* _SCHRIJFOPDRACHT_
Neem de regels letterlijk over, van de regel met "Image resolution: width=1534" tot en met het einde van de data.

Data uit een dataset voor aanwijzen:

╔══

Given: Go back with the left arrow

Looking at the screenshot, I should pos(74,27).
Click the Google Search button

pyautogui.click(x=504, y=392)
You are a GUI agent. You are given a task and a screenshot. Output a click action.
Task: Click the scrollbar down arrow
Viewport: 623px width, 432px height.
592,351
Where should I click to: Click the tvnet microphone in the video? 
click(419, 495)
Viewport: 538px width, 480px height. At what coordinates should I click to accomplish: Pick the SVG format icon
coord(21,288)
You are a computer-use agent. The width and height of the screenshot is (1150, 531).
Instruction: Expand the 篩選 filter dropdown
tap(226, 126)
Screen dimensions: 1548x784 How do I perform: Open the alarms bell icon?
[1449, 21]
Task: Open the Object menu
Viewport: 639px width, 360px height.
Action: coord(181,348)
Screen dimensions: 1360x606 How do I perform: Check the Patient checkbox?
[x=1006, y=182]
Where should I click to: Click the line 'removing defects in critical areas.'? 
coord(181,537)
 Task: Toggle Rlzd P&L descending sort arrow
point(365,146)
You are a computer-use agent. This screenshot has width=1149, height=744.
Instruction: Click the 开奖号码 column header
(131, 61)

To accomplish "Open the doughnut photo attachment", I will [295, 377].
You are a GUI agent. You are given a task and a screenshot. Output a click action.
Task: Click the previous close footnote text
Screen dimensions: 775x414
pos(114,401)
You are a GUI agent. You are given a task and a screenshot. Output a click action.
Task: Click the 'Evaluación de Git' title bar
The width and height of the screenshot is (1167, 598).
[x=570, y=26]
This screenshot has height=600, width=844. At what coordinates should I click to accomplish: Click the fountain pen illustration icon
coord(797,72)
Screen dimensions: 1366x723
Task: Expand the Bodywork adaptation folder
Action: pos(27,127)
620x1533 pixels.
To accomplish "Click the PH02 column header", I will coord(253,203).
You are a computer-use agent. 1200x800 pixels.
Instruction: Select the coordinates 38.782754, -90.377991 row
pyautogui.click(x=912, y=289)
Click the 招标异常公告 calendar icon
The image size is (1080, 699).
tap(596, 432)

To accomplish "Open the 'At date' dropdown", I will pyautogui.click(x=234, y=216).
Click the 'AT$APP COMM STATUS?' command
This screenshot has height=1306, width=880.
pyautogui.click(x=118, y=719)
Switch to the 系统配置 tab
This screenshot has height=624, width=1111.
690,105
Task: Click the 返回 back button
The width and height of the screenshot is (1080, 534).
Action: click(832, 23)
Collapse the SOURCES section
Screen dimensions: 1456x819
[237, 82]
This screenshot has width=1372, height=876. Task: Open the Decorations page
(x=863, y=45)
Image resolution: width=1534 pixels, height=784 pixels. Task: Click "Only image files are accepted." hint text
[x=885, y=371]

╚══

* _UITWERKING_
Image resolution: width=1534 pixels, height=784 pixels. Task: Click "Only image files are accepted." hint text
[x=885, y=371]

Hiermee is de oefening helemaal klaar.